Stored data

[Start of section]

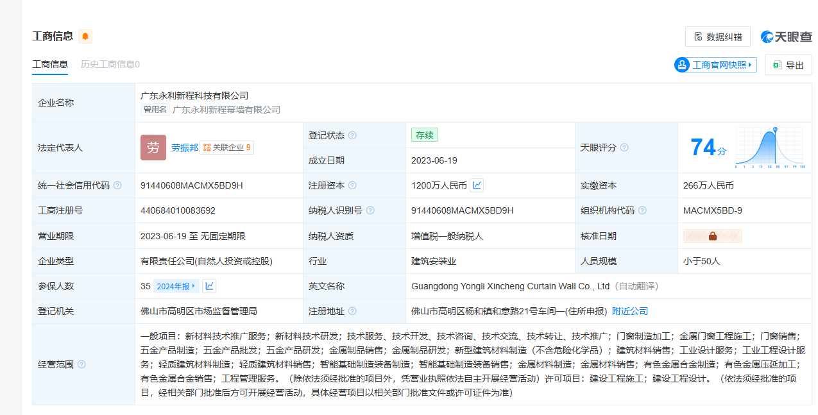
Task: Click the help icon next to 登记状态
Action: point(352,135)
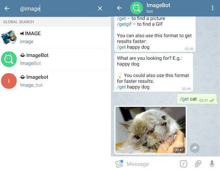This screenshot has width=220, height=170.
Task: Select the ImageBot search result
Action: tap(55, 59)
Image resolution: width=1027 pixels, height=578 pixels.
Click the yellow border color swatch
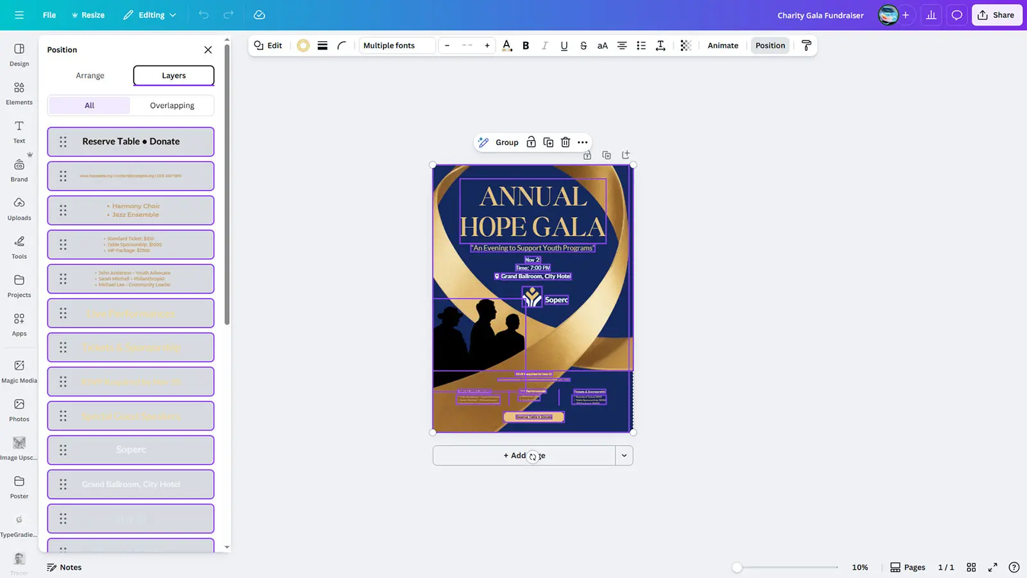click(x=303, y=46)
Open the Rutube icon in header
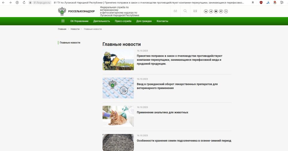The width and height of the screenshot is (288, 151). pyautogui.click(x=221, y=11)
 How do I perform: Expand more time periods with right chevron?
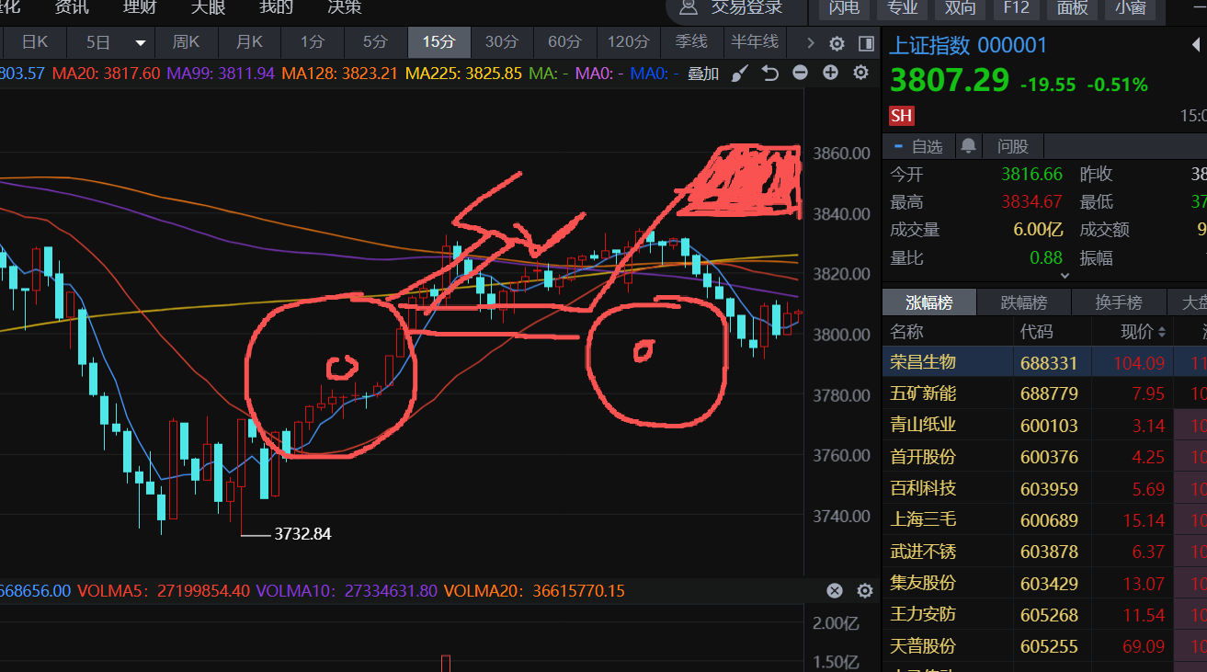coord(809,42)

[End of section]

## Exercise instructions
Beginning with the line holding "How do I perform: Expand", copy each line exactly through the end of the records above, and leave every picture out.

## Answer space
 How do I perform: Expand more time periods with right chevron?
coord(809,42)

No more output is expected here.